[Opening MATERIAL SUPPLIED section]

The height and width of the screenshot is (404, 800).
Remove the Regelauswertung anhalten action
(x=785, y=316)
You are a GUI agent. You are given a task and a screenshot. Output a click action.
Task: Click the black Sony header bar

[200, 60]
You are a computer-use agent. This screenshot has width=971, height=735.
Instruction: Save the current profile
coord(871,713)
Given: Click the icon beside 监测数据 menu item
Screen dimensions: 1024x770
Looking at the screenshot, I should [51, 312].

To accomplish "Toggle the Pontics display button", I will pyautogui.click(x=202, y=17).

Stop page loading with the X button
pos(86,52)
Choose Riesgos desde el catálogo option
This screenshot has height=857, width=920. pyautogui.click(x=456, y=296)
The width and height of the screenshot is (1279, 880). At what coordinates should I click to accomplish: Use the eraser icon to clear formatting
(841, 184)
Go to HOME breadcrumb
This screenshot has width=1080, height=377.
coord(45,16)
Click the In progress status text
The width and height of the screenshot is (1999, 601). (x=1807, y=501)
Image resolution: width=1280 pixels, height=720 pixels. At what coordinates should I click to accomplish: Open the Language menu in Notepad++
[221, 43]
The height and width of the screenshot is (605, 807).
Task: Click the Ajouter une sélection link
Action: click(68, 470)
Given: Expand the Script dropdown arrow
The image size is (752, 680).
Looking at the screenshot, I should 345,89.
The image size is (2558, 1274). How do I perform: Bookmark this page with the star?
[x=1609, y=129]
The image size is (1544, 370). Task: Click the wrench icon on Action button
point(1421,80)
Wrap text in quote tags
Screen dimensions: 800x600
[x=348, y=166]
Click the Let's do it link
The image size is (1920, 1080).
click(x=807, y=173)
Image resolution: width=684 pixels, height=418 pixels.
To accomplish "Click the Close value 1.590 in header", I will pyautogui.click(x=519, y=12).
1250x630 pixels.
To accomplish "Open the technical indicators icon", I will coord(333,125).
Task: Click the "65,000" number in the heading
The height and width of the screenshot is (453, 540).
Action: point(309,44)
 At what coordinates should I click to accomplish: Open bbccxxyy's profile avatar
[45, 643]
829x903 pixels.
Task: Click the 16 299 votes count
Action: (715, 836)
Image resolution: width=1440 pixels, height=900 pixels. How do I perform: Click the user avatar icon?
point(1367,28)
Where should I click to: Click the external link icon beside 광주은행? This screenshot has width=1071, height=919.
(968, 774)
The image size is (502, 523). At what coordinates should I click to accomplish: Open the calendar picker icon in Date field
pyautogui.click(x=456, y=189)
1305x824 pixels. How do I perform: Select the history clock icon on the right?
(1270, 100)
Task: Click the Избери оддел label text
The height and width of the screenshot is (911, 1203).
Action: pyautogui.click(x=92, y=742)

[Closing MATERIAL SUPPLIED section]

**GOAL OF THE EXERCISE:** Going through the listing above, copy out every line that has the string "will".

**YOUR RESPONSE:**
To accomplish "Toggle the Pontics display button", I will pyautogui.click(x=202, y=17).
To accomplish "Click the Close value 1.590 in header", I will pyautogui.click(x=519, y=12).
To accomplish "Open the technical indicators icon", I will coord(333,125).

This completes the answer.